- Directive 1 -
Update the Hormuz article from "Published: · Region: Middle" through "very much alive.", putting "Hormuz Strait" wherever "Strait of Hormuz" appears. Begin at the words that contain "Published: · Region: Middle" and stop after "very much alive.".
- Directive 2 -
According to the Hormuz article, where did Trump sign the memorandum of understanding?

- Source passage -
--- BEGIN ---

Published: · Region: Middle East · Category: geopolitics

ILLUSTRATIVE
International football delegation
Illustrative image, not from the reported incident. Photo via Wikimedia Commons / Wikipedia: Iran at the FIFA World Cup

U.S.–Iran Pact to Reopen Hormuz Eases Oil Shock but Raises Lebanon Flashpoint Risk

Washington and Tehran have signed a memorandum of understanding aimed at ending their conflict and reopening the Strait of Hormuz with immediate effect, a step already reflected in oil price moves. But Iranian officials are warning that Israeli strikes in Lebanon could be treated as a violation of the deal, keeping the risk of a wider regional clash very much alive.

The United States and Iran have agreed on a framework to halt hostilities and reopen the Strait of Hormuz, a rare diplomatic breakthrough that promises quick relief for global shipping and energy markets even as it exposes new fault lines around Israel’s campaign in Lebanon.

U.S. officials said on 18 June that Washington and Tehran signed a memorandum of understanding intended to end their current conflict and allow traffic to resume through the vital chokepoint, with the accord described as already in force. Pakistan’s Prime Minister Shehbaz Sharif, who has acted as chief mediator, publicly welcomed the deal and said the MoU “demonstrates the commitment of both sides to a diplomatic resolution of the conflict,” adding that it opens the path to an immediate reopening of the Strait.

Iran has also confirmed the agreement, with state-linked outlets describing it as an “immediate-effect pact.” Iranian President Masoud Pezeshkian signed the document in Tehran, displaying a copy bearing both his signature and that of U.S. President Donald Trump. Trump took the unusual step of signing symbolically at the Palace of Versailles in France, a venue chosen for its historic resonance with past peace settlements.

--- END ---

- Stored items from a collection -

--- BEGIN ---

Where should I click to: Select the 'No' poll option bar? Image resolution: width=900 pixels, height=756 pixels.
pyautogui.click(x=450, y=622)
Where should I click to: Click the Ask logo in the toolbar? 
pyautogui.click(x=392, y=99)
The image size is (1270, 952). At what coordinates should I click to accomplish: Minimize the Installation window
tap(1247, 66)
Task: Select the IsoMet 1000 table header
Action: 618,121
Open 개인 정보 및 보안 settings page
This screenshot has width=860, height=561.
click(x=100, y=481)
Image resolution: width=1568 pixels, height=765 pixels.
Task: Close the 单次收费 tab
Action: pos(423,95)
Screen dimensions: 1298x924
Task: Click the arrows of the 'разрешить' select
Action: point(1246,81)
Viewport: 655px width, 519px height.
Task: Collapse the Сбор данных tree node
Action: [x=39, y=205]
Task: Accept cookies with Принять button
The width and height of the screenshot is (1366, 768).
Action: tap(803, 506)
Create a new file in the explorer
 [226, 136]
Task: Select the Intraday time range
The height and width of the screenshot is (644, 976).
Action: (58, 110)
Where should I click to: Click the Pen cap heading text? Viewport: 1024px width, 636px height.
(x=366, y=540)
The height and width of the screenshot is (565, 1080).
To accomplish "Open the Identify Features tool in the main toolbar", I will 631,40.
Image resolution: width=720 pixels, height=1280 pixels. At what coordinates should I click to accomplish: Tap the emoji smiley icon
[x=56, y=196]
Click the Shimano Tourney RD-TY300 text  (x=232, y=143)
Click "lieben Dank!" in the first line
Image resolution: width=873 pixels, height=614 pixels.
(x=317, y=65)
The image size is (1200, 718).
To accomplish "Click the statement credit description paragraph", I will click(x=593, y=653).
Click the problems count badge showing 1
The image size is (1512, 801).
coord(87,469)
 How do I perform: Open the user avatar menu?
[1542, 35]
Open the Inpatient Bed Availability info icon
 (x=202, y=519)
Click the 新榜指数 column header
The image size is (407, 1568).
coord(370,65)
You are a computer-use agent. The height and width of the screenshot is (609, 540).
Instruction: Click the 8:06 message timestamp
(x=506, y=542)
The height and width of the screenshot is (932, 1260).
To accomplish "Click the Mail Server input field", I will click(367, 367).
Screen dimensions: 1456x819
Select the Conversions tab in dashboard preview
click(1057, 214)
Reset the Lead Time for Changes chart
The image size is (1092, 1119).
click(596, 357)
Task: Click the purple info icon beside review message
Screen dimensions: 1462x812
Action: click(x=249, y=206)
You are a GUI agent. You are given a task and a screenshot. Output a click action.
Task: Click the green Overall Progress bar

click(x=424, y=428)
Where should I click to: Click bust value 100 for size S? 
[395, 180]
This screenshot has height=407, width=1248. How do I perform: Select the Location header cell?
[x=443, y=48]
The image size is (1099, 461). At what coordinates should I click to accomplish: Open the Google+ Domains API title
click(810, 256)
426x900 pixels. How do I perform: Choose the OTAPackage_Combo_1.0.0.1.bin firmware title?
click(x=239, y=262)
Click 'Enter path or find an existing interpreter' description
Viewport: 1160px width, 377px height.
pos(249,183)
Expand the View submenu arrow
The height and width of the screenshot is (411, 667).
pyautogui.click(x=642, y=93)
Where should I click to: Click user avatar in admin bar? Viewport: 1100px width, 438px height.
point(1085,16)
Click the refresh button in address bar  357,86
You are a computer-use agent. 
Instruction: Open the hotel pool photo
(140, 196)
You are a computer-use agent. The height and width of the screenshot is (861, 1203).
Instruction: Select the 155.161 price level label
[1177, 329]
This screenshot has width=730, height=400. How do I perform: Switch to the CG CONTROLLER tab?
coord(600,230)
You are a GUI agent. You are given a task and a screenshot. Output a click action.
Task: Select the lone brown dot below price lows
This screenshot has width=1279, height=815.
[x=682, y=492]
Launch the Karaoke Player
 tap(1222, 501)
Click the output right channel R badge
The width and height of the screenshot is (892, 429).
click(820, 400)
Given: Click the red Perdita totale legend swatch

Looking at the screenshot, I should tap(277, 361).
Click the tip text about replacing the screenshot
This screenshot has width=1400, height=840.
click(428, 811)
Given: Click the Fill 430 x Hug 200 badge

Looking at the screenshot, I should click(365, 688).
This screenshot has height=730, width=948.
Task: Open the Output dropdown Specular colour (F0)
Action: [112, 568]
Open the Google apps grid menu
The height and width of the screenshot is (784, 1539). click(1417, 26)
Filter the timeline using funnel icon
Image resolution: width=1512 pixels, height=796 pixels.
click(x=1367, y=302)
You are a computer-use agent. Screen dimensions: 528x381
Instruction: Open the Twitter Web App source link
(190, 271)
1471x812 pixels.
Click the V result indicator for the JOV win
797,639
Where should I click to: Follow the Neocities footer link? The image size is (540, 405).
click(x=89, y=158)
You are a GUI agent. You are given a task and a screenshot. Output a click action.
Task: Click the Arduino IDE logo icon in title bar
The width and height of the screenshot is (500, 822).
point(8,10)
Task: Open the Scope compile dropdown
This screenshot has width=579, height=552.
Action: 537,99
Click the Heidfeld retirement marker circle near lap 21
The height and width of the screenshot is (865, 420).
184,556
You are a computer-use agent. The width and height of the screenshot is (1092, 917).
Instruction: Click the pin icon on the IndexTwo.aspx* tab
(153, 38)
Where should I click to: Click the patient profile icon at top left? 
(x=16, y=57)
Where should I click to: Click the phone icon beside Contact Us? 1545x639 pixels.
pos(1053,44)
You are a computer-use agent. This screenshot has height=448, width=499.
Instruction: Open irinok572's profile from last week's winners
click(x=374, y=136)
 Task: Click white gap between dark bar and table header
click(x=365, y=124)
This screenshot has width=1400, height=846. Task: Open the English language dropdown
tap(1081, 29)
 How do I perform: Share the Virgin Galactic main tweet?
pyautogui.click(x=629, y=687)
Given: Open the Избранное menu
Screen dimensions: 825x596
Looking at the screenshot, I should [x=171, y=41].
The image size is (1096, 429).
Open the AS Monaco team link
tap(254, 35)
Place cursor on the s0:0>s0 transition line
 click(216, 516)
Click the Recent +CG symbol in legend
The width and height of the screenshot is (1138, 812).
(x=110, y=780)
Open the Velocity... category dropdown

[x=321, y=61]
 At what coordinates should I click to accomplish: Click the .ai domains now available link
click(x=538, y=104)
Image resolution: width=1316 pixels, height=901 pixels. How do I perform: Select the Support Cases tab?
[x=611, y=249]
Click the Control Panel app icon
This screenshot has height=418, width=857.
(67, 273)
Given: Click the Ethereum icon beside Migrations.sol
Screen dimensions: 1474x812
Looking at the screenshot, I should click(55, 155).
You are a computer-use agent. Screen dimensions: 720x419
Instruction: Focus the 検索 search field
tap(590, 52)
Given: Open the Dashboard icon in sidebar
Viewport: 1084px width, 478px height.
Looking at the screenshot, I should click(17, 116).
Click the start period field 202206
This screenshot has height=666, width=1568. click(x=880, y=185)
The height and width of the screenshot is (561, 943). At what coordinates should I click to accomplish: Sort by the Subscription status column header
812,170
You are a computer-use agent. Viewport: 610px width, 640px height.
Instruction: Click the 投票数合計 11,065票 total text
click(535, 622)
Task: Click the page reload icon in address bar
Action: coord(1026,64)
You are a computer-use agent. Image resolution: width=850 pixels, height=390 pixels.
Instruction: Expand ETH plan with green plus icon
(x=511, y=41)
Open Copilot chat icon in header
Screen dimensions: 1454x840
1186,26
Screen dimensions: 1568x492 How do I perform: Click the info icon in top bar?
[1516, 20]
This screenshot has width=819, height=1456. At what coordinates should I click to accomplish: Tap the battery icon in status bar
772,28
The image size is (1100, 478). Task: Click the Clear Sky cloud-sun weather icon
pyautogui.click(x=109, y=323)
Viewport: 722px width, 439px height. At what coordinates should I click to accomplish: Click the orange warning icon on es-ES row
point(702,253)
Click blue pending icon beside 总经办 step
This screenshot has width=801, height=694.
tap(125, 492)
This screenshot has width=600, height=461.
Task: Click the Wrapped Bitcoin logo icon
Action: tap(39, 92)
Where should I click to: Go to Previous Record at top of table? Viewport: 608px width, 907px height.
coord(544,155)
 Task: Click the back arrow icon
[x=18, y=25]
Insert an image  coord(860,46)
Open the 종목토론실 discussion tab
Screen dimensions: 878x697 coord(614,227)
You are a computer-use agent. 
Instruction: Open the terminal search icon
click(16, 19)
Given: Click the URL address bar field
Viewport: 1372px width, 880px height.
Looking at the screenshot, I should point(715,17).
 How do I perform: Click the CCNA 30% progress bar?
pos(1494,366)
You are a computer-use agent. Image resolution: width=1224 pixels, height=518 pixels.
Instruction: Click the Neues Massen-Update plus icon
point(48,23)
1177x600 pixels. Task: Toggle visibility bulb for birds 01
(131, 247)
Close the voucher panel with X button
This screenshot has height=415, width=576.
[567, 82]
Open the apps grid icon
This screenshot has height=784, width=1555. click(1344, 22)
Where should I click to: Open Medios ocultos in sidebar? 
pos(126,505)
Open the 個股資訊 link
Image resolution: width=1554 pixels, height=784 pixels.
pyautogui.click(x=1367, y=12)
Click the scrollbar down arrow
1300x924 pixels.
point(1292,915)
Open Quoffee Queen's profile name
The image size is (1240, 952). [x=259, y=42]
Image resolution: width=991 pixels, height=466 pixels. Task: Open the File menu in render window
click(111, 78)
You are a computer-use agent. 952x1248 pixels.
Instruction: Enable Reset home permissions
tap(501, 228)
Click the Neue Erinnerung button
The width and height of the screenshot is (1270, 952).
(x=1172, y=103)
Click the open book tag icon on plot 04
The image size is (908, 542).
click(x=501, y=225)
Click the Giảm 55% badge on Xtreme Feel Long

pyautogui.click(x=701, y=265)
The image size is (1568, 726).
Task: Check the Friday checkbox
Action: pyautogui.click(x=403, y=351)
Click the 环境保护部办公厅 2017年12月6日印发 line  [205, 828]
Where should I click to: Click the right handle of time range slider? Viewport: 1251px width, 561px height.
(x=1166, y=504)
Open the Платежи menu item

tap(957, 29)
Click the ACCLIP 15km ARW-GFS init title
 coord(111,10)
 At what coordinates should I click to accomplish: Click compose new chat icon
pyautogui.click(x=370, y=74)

--- END ---

- Exercise solution 1 -
Published: · Region: Middle East · Category: geopolitics

ILLUSTRATIVE
International football delegation
Illustrative image, not from the reported incident. Photo via Wikimedia Commons / Wikipedia: Iran at the FIFA World Cup

U.S.–Iran Pact to Reopen Hormuz Eases Oil Shock but Raises Lebanon Flashpoint Risk

Washington and Tehran have signed a memorandum of understanding aimed at ending their conflict and reopening the Hormuz Strait with immediate effect, a step already reflected in oil price moves. But Iranian officials are warning that Israeli strikes in Lebanon could be treated as a violation of the deal, keeping the risk of a wider regional clash very much alive.

- Exercise solution 2 -
At the Palace of Versailles in France.